The planetary system conceived by Levi contains a mixture of technical considerations with others of a metaphysical character. He postulates the existence of forty–eight spheres, some concentric with the earth and others not. The movement is transmitted from the innermost sphere to the outermost by means of an intermediate nonresistant fluid. The stars are affixed to the last sphere of their own system, and each sphere or system of spheres is moved by an immaterial intelligence. The number of spirits that move the heavens is, then, forty–eight or eight. Within this general framework, Levi investigated particularly the sun and the moon. His lunar model eliminated the use of epicycles; its results were practically equivalent to those of Ptolemy’s model at syzygy and quadrature (where Levi believed them to be adequate enough) but an entirely new correction was introduced by him at the octants (where Ptolemaic theory could not be accepted because of systematic discrepancies with observation): there is no evidence to suggest a relationship between Levi and Tycho Brahe concerning the latter’s discovery of variation (an inequality that reaches its maximum at octant). It is also clear that Levi’s model represented the two first lunar inequalities better than Ptolemy’s model did. Finally he eliminated practically all the variations in lunar distance from the earth, for which he rightly criticized Ptolemy’s model.

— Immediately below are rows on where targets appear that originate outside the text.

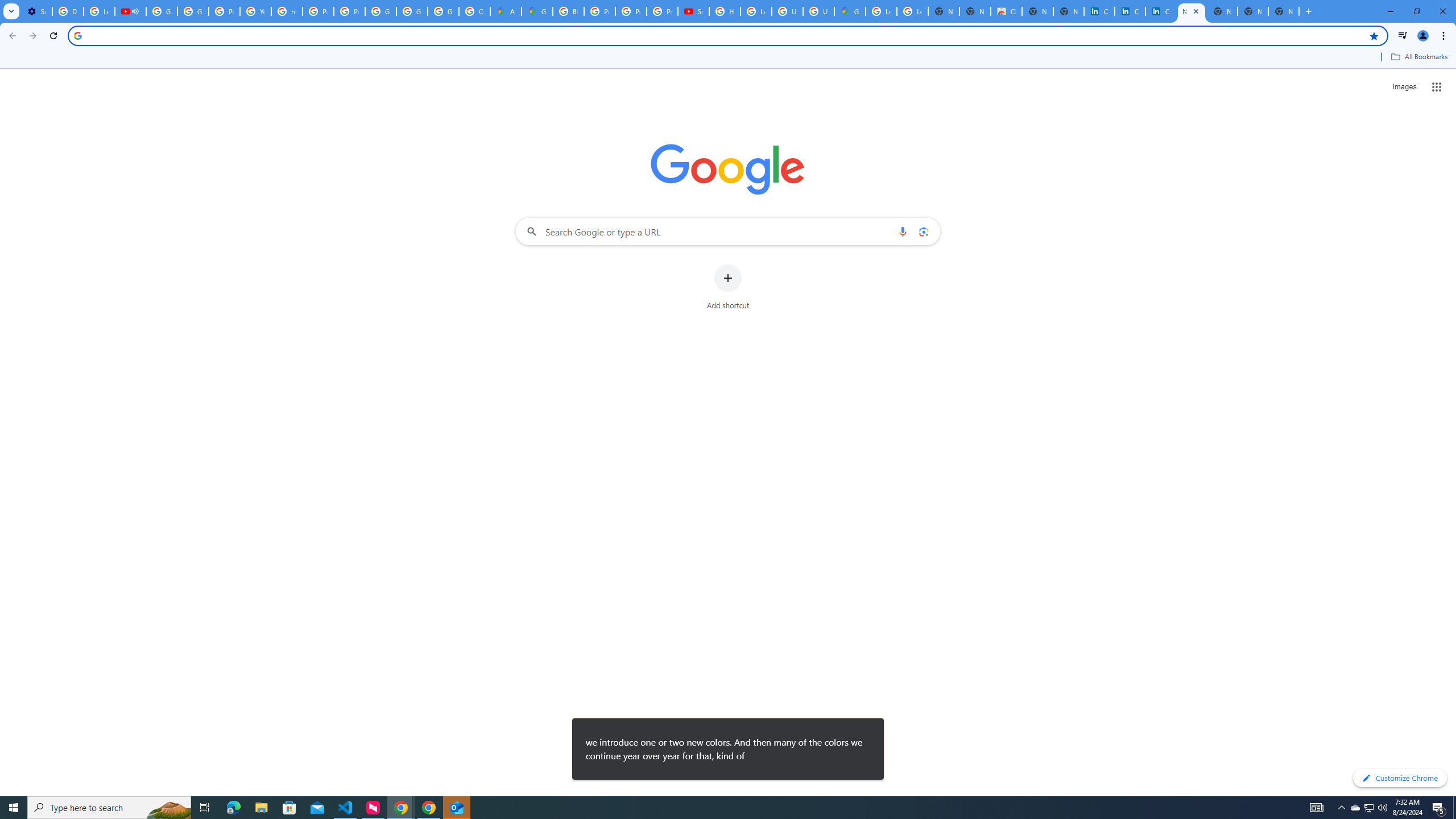
Cookie Policy | LinkedIn (1129, 11)
Search Google or type a URL (727, 230)
Privacy Help Center - Policies Help (599, 11)
Google Maps (536, 11)
Learn how to find your photos - Google Photos Help (98, 11)
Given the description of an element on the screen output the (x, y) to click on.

The movements of the planets were less extensively dealt with (chapters 103-135). Levi carefully studied the controversial question concerning the places of Venus and Mercury with respect to the sun (chapters 129-135) without arriving at any definitive conclusion. Finally, one of his greatest contributions to medieval astronomy was his extraordinary enlargement of the Ptolemaic universe—for example, the maximum distance of Venus (Ptolemy, 1,079 earth radii; Levi, 8,971,112 earth radii); the distance of the fixed stars from the center of the earth (Ptolemy, 20,000 earth radii; Levi, 159 × 1012 + 6,515 × 108 + 1,338 × 104 + 944 earth radii); and the diameter of first–magnitude stars (Ptolemy, 4.5 + 1/20 earth radii; Levi, more than 328 × 108 earth radii).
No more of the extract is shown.